短い課題 1:
下の抜粋から、「DX(デジタルトランスフォー」を含む語句で始め、「に陥ったことが問題なのです。」で終わる部分を一字一句そのまま書き写してください。

抜粋:
- - -
この記事では、既存システム改修の進め方と注意点についてまとめてみました。

既存システムの改修が必要なケースとは

既存システムの改修が必要なケースとは

出典:経済産業省 デジタルトランスフォーメーションに向けた研究会

上記の調査は、約 8 割の企業が「レガシーシステム」を抱え、約 7 割が「レガシーシステム」というデジタル化の足かせを抱えている現状を明るみにしています。
DX(デジタルトランスフォーメ―ション)とは、デジタル化によって人々の暮らしをより良い方向に変化させることをいいます。企業はビジネスの版図をより拡大したいのに、既存システムが足かせになって、DXを実行できずにいるケースが多々あるのです。以下より詳しく説明していきます。

システムがレガシー化した場合

レガシーシステムとは「技術面の老朽化、システムの肥大化・複雑化、ブラックボックス化等の問題があり、 その結果として経営・事業戦略上の足かせ、高コスト構造の原因となっているシステム」と定義されます。レガシーシステムが足かせだと感じる理由には、
「ドキュメントが整備されていないため調査に時間を要する」
「データ連携が困難」
「影響が多岐にわたるため試験に時間を要する」
などがあります。技術面は老朽化しながらもシステムは肥大化・複雑化し、改修の費用対効果が実に低いのです。

ブラックボックス化している場合

レガシーシステムの問題の本質とは、技術の老朽化以上に「自社システムの中身がブラックボックスになってしまった」ことにあります。つまり、自社システムの中身が不可視化し、修正不可能な状況に陥ったことが問題なのです。
- - -
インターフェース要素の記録
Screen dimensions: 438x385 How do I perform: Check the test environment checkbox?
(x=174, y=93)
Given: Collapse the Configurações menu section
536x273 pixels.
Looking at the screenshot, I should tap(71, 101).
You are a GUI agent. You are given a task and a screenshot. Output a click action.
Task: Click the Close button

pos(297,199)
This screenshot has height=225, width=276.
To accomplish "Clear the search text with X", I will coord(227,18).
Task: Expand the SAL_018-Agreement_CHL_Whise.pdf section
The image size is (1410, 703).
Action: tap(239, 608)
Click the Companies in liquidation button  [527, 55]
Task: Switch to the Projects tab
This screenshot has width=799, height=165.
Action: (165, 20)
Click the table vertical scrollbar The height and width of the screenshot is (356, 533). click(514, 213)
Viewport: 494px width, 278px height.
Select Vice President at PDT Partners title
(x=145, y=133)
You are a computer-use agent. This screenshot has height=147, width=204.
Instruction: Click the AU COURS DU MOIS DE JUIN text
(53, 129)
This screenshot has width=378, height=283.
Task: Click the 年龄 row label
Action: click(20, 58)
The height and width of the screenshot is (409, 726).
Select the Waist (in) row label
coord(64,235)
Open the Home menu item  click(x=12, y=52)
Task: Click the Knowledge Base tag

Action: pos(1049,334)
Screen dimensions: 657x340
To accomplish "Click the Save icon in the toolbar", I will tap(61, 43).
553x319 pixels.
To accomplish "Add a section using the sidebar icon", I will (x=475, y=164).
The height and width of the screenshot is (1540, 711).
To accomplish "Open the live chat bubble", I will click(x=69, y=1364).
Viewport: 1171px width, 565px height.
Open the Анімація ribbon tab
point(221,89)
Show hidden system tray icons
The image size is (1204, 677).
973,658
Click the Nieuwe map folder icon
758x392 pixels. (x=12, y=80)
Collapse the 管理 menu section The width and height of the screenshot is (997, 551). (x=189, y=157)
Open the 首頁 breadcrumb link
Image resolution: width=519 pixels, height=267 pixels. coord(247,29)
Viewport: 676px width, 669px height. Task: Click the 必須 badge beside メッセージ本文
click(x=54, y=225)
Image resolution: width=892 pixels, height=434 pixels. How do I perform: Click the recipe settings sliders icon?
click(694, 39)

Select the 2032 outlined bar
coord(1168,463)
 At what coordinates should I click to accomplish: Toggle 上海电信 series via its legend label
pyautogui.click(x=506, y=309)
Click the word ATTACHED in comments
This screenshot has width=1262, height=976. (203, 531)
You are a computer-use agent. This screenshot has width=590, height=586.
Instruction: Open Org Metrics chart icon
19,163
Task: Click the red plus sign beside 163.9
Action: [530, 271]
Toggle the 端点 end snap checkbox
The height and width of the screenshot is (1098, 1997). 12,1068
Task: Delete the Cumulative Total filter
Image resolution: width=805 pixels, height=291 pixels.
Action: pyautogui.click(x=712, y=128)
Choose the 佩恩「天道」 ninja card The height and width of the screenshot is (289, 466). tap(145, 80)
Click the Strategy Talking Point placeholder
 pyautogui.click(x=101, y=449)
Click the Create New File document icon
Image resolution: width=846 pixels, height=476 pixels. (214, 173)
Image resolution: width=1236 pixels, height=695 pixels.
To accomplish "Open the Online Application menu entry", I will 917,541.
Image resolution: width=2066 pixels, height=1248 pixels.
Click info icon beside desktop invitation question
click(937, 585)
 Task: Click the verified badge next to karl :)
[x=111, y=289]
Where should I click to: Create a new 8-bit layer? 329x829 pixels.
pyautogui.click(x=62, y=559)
- - -
短い課題 2:
上の記録について、「Viewport: 1171px width, 565px height.」を含む行から「I will 917,541.」を含む行までを、両端の行も含めてそのまま繰り返してください。

完全な出力 1:
DX(デジタルトランスフォーメ―ション)とは、デジタル化によって人々の暮らしをより良い方向に変化させることをいいます。企業はビジネスの版図をより拡大したいのに、既存システムが足かせになって、DXを実行できずにいるケースが多々あるのです。以下より詳しく説明していきます。

システムがレガシー化した場合

レガシーシステムとは「技術面の老朽化、システムの肥大化・複雑化、ブラックボックス化等の問題があり、 その結果として経営・事業戦略上の足かせ、高コスト構造の原因となっているシステム」と定義されます。レガシーシステムが足かせだと感じる理由には、
「ドキュメントが整備されていないため調査に時間を要する」
「データ連携が困難」
「影響が多岐にわたるため試験に時間を要する」
などがあります。技術面は老朽化しながらもシステムは肥大化・複雑化し、改修の費用対効果が実に低いのです。

ブラックボックス化している場合

レガシーシステムの問題の本質とは、技術の老朽化以上に「自社システムの中身がブラックボックスになってしまった」ことにあります。つまり、自社システムの中身が不可視化し、修正不可能な状況に陥ったことが問題なのです。

完全な出力 2:
Viewport: 1171px width, 565px height.
Open the Анімація ribbon tab
point(221,89)
Show hidden system tray icons
The image size is (1204, 677).
973,658
Click the Nieuwe map folder icon
758x392 pixels. (x=12, y=80)
Collapse the 管理 menu section The width and height of the screenshot is (997, 551). (x=189, y=157)
Open the 首頁 breadcrumb link
Image resolution: width=519 pixels, height=267 pixels. coord(247,29)
Viewport: 676px width, 669px height. Task: Click the 必須 badge beside メッセージ本文
click(x=54, y=225)
Image resolution: width=892 pixels, height=434 pixels. How do I perform: Click the recipe settings sliders icon?
click(694, 39)

Select the 2032 outlined bar
coord(1168,463)
 At what coordinates should I click to accomplish: Toggle 上海电信 series via its legend label
pyautogui.click(x=506, y=309)
Click the word ATTACHED in comments
This screenshot has width=1262, height=976. (203, 531)
You are a computer-use agent. This screenshot has width=590, height=586.
Instruction: Open Org Metrics chart icon
19,163
Task: Click the red plus sign beside 163.9
Action: [530, 271]
Toggle the 端点 end snap checkbox
The height and width of the screenshot is (1098, 1997). 12,1068
Task: Delete the Cumulative Total filter
Image resolution: width=805 pixels, height=291 pixels.
Action: pyautogui.click(x=712, y=128)
Choose the 佩恩「天道」 ninja card The height and width of the screenshot is (289, 466). tap(145, 80)
Click the Strategy Talking Point placeholder
 pyautogui.click(x=101, y=449)
Click the Create New File document icon
Image resolution: width=846 pixels, height=476 pixels. (214, 173)
Image resolution: width=1236 pixels, height=695 pixels.
To accomplish "Open the Online Application menu entry", I will 917,541.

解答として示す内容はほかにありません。